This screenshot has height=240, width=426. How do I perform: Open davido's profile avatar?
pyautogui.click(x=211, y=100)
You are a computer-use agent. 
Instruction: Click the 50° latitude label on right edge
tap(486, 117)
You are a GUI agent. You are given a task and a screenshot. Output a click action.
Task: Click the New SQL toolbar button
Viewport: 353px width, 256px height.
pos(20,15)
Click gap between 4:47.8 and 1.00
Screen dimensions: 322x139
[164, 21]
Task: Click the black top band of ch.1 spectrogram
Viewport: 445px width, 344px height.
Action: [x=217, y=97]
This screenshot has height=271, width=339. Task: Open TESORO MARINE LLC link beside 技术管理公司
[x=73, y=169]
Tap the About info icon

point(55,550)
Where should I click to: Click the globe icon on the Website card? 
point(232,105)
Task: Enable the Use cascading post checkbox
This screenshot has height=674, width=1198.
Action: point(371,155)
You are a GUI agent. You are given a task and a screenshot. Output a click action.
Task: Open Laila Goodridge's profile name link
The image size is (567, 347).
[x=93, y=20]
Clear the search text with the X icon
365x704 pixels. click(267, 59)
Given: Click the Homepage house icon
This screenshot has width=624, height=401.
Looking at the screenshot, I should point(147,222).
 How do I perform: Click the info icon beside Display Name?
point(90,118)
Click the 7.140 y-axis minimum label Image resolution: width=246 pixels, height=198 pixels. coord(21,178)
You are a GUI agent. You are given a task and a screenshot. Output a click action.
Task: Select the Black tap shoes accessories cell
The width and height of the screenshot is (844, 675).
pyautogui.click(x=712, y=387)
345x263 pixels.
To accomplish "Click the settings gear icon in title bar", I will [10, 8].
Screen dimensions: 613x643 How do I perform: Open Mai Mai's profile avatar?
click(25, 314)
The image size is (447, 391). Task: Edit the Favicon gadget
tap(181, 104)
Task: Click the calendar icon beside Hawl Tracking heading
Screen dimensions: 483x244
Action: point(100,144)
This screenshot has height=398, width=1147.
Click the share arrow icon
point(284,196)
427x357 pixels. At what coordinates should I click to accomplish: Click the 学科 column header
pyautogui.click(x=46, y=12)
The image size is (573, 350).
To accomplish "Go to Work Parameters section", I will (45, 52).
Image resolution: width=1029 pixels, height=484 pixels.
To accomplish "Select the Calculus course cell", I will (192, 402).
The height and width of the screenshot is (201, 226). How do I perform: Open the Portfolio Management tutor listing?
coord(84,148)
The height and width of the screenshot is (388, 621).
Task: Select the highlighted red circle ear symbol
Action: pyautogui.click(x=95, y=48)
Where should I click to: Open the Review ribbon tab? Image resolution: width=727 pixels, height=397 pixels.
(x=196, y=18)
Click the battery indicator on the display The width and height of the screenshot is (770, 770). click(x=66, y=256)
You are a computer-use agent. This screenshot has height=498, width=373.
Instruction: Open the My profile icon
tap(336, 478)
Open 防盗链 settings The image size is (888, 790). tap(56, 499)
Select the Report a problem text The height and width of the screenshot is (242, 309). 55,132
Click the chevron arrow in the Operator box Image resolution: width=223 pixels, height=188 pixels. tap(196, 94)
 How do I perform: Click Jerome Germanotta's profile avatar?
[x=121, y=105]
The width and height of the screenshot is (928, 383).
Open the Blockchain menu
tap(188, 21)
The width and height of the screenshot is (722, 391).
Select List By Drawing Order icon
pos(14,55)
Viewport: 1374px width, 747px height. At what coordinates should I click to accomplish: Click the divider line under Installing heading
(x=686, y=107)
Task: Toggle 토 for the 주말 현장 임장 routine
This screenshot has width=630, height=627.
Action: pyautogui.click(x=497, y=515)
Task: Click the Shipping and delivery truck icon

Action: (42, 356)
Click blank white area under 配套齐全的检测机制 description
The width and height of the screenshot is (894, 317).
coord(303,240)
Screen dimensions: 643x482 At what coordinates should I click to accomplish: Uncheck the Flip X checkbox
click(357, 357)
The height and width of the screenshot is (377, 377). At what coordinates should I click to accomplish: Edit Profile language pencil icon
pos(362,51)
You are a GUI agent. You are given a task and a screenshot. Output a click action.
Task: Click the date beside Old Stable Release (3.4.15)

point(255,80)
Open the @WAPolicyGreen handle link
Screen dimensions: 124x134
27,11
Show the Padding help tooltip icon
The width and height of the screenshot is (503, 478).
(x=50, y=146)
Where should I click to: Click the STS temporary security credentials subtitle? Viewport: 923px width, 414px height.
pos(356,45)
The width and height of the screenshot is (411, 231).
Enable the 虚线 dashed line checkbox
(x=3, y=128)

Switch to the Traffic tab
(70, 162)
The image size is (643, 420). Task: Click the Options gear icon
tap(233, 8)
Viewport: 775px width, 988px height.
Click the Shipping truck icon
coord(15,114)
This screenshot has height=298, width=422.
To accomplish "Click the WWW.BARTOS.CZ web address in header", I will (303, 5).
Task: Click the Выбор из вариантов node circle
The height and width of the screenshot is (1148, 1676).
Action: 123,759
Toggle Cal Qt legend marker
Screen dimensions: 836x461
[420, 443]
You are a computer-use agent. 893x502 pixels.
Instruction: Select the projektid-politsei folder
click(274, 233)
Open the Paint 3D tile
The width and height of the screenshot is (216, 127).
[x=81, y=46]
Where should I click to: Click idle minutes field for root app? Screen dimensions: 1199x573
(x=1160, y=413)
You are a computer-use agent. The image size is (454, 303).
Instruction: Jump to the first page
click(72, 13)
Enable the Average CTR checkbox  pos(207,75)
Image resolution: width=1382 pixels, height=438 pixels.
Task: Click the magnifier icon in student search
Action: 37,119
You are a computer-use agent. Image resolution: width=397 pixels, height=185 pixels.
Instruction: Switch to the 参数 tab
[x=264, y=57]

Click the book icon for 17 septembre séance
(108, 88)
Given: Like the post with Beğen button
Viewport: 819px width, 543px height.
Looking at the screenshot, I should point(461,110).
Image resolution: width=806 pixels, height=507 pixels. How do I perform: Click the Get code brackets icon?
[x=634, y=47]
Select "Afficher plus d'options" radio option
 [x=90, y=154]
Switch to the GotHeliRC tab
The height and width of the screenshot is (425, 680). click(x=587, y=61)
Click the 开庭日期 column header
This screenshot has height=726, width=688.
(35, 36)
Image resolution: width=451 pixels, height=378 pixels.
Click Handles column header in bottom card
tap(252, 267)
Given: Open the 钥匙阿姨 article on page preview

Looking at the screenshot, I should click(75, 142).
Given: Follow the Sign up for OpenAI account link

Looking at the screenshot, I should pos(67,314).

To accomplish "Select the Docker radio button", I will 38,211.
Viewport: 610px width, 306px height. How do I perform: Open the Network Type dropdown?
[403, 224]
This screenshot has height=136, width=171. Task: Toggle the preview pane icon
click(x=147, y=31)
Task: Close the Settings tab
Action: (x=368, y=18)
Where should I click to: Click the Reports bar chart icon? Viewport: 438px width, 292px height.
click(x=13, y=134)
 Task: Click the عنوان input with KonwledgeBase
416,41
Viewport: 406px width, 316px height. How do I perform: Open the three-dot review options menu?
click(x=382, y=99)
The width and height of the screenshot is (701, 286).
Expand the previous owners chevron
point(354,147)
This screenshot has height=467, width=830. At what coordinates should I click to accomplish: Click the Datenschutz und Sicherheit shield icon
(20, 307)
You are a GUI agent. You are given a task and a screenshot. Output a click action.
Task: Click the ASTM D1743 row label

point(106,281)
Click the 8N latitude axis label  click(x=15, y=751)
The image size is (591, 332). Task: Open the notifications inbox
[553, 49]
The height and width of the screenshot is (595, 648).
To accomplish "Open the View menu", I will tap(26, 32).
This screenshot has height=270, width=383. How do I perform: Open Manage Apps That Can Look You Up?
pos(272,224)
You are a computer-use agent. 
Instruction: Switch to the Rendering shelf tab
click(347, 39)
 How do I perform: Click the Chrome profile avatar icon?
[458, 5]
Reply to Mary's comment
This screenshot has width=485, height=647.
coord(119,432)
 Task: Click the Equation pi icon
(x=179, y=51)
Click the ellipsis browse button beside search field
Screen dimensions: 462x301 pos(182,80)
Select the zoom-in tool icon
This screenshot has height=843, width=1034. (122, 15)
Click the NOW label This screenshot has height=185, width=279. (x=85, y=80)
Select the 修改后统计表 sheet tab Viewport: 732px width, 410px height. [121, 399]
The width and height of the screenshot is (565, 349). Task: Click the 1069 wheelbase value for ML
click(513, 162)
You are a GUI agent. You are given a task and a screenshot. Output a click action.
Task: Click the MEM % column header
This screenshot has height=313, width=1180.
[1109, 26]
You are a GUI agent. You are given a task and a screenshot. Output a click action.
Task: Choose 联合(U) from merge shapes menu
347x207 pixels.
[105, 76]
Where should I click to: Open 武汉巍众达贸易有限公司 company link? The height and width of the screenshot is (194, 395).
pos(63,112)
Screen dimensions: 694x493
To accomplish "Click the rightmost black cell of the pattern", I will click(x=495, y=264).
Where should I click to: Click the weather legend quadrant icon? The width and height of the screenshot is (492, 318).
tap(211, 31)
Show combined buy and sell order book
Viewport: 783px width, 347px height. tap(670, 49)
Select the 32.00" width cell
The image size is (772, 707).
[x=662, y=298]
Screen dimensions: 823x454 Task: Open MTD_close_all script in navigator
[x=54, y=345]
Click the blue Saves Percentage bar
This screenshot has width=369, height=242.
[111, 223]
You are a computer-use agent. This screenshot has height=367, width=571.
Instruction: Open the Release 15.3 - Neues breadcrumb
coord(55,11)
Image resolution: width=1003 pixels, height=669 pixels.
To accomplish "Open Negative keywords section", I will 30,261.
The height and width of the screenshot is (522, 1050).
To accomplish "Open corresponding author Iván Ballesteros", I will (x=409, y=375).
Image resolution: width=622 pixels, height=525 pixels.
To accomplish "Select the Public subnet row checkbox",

..............................

Task:
Everything from the line that contains "Image resolution: width=622" through the final line of the listing is to be restated word for word, and nothing more.

Exercise output:
Image resolution: width=622 pixels, height=525 pixels.
To accomplish "Select the Public subnet row checkbox",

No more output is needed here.